He was born in London and educated for a diplomatic career at Westminster School and Christ Church, Oxford, spending most of his vacations abroad in the study of modern languages; and in 1794 he went to the Hague as attache to the British embassy. Although he only stayed a few months, it was there that he produced, in ten weeks, his romance Ambrosio, or the Monk, which was published in the summer of the following year. It immediately achieved celebrity; but some passages it contained were of such a nature that about a year after its appearance, an injunction to restrain its sale was moved for and a rule nisi obtained. Lewis published a second edition from which he removed what he thought were the objectionable passages, but the work retained much of its horrific character. Lord Byron in English Bards and Scotch Reviewers wrote of "Wonder-working Lewis, Monk or Bard, who fain wouldst make Parnassus a churchyard; Even Satan's self with thee might dread to dwell, And in thy skull discern a deeper hell." The Marquis de Sade also praised Lewis in his essay Reflections on the Novel.

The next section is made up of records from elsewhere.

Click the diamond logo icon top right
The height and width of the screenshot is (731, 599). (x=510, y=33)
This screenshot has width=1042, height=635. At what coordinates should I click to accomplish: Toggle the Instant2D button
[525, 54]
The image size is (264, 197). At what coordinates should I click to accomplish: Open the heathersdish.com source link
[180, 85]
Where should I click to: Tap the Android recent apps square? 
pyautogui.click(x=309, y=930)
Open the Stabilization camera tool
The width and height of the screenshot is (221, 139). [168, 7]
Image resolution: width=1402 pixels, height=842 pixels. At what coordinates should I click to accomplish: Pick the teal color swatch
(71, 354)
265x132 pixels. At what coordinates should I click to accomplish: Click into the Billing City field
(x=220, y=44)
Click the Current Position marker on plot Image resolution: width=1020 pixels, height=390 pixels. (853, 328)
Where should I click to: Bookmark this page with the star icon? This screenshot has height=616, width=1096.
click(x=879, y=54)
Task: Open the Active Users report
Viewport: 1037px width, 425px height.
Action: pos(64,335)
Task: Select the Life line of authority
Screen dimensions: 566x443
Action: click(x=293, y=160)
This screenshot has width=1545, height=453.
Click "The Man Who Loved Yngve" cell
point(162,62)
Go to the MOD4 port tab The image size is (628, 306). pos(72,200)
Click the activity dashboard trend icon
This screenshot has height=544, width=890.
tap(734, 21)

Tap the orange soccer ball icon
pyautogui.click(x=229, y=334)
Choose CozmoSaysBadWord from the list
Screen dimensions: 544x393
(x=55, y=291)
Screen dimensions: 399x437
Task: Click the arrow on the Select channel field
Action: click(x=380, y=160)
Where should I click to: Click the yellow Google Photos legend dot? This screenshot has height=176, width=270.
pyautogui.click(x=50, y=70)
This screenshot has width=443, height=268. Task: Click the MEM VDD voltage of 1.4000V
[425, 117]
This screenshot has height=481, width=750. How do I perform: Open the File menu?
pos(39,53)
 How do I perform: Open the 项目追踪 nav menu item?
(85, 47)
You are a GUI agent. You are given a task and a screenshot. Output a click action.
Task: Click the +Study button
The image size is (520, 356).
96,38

Whatever its demerits, ethical or aesthetic, may have been, The Monk did not interfere with the reception of Lewis into the best society; he was favourably noticed at court, and almost as soon as he came of age he obtained a seat in the House of Commons as Member of Parliament (MP) for Hindon in Wiltshire. After some years, during which he never addressed the House, he finally withdrew from a parliamentary career. His tastes lay wholly in the direction of literature, and The Castle Spectre (1796), a musical drama of no great literary merit, but which enjoyed a long popularity on the stage, The Minister (a translation from Friedrich Schiller's Kabale und Liebe), Rolla (1797, a translation from August von Kotzebue), and numerous other operatic and tragic pieces, appeared in rapid succession. The Bravo of Venice, a romance translated from the German, was published in 1804; after The Monk it is his best known work. The death of his father left him with large fortune, and in 1815 he set off for the West Indies to visit his estates; in the course of this tour, which lasted four months, the Journal of a West Indian Proprietor, published posthumously in 1833, was written. A second visit to Jamaica was undertaken in 1817, in the hope of becoming more familiar with, and able to ameliorate, the condition of the slave population; the fatigues to which he exposed himself in the tropical climate brought on a fever which resulted in his death during the homeward voyage.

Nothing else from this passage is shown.